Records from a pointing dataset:
================================
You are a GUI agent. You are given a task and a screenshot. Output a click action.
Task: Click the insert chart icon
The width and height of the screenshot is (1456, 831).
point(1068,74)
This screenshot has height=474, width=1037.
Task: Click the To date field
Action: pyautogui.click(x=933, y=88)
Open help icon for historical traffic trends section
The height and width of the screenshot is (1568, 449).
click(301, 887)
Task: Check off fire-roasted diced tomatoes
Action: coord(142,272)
================================
Given instruction: Change "insert chart icon" to "add chart button" wherever it occurs in the records above, and reproduce all the records with nothing else altered.

Written solution:
You are a GUI agent. You are given a task and a screenshot. Output a click action.
Task: Click the add chart button
The width and height of the screenshot is (1456, 831).
point(1068,74)
This screenshot has height=474, width=1037.
Task: Click the To date field
Action: pyautogui.click(x=933, y=88)
Open help icon for historical traffic trends section
The height and width of the screenshot is (1568, 449).
click(301, 887)
Task: Check off fire-roasted diced tomatoes
Action: coord(142,272)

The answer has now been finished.